1000 kilomètres par essai minimum ! Ah, j’avais eu une bonne idée en ce début des années 70 à Moto Journal.  Et comme toutes les nouveautés arrivaient en plein hiver à Paris, pendant une bonne dizaine d’années avec Éric Maurice, Didier Ganneau, Paul Salvaire et plus épisodiquement Micou Monta,ge et d’autres membres de la rédaction, nous avons passé bien des semaines à faire des Paris-Côte d’Azur par le Massif central ou les Alpes et bien rarement par l’autoroute, mais dans un sens seulement. Quel calvaire… et quels souvenirs. C’est au milieu de ces années là qu’une nouvelle tête s’ajouta à notre bande, Christian Debarre, dit Bar2 qui allait créer et publier dans les colonnes de MJ pour commencer, son bientôt très célèbre Joe Bar Team. Curieux, le bar-d’en-face dans sa bande dessinée ressemble à s’y méprendre à celui au coin de la rue juste en face du journal à Boulogne où nous partagions plus souvent que nécessaire les mémorables souvenirs de nos essais… mais attention, toute ressemblance d’Édouard Bracame, Jean Manchzeck, Jean-Raoul Ducable ou Guido Brasletti avec des personnages existants, ou ayant existé serait pure coïncidence !

 

Et ce froid ! Vicieux, qui vous gagne lentement les doigts… pour commencer. Au prochain poste à essence, nous jouerons la danse des marionnettes, les mains en l’air en jurant sous la douleur de l’horrible onglée. Et puis le torse, les pieds, et les jambes qui mettront de si longues heures à se réchauffer qu’on aura l’impression d’avoir des glaçons à la place des os. Oui, bien sûr, il y avait le remède miracle du papier journal sur la poitrine, bien efficace ma foi… pendant un certain temps.

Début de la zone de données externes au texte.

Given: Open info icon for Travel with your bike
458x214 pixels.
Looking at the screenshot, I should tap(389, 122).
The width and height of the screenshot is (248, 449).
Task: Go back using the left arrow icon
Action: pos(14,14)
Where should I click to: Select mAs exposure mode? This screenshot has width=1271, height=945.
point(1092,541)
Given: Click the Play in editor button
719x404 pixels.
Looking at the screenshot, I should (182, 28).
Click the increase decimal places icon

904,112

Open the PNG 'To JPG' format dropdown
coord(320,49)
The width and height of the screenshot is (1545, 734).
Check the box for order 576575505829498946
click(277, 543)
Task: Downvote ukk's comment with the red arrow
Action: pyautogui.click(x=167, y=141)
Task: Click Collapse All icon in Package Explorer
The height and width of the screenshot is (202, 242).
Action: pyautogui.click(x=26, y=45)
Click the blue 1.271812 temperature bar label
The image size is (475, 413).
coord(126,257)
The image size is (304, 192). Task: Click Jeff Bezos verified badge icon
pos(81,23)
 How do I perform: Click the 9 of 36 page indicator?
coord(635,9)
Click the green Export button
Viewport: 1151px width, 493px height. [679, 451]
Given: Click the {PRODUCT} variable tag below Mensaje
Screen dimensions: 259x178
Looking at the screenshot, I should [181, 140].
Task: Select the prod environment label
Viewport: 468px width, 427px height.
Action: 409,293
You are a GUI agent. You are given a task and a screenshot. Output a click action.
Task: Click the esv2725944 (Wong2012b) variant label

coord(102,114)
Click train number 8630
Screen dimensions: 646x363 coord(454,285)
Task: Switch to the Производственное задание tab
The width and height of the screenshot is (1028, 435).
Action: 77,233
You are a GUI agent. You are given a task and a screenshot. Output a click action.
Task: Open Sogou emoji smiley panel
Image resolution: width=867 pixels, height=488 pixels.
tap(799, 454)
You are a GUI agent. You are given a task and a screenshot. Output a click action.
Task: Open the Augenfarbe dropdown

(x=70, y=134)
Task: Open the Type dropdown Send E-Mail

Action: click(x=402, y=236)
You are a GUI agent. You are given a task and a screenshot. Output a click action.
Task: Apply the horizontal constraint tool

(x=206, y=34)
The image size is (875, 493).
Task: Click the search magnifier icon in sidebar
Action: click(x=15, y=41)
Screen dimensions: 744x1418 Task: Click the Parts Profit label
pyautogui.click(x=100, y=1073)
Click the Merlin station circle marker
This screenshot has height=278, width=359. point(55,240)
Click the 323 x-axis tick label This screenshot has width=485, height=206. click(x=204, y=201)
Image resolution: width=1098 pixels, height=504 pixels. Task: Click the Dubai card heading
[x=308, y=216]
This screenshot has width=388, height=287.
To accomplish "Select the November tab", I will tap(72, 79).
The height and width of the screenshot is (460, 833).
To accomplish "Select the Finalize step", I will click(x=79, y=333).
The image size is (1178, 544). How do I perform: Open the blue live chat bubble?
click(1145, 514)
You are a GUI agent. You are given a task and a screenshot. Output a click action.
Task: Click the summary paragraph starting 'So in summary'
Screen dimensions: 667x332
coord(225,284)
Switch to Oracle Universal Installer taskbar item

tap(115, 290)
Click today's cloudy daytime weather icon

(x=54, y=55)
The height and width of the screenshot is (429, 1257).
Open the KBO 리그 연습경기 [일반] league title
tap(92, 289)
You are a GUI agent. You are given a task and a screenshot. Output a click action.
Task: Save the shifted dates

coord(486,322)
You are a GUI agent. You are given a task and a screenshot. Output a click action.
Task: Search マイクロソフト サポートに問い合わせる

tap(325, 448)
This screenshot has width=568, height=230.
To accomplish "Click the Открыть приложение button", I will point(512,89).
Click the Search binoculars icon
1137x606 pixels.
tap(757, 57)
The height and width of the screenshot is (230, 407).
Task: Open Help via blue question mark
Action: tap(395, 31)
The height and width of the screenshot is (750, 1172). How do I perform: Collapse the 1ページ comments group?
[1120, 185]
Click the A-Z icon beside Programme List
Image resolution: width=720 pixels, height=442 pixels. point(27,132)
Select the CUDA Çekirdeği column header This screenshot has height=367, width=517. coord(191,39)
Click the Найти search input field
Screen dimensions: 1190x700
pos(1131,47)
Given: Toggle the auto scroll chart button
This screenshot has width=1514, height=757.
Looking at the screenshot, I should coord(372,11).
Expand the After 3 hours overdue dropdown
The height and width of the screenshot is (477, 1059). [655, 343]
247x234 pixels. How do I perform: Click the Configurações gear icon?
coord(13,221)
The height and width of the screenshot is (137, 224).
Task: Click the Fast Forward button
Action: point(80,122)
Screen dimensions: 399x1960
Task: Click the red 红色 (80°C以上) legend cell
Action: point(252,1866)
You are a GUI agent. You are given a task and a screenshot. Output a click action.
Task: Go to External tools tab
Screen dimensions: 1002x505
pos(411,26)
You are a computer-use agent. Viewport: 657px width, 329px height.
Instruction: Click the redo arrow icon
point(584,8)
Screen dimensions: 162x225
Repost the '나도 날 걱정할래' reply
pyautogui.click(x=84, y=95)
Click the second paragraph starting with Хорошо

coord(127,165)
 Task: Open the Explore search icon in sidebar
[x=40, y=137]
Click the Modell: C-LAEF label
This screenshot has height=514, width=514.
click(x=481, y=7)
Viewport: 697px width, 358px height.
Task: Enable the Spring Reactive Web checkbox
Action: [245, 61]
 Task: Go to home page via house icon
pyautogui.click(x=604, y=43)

Le Barbour et autres Belstaff visqueux étaient déjà un progrès certain sur les “canadiennes” de mes débuts, chaudes certes, mais à peine plus étanche au vent qu’à la pluie. Au moins les tissus enduits et anglais vous laissaient-ils au sec un certain temps… à condition de les entretenir méticuleusement. Je me souviens avoir acheté une boîte de suint, pour regraisser, à chaud, mon Barbour et je me demande encore si s’il ne vaut pas mieux l’humidité que cette ignoble cuisine.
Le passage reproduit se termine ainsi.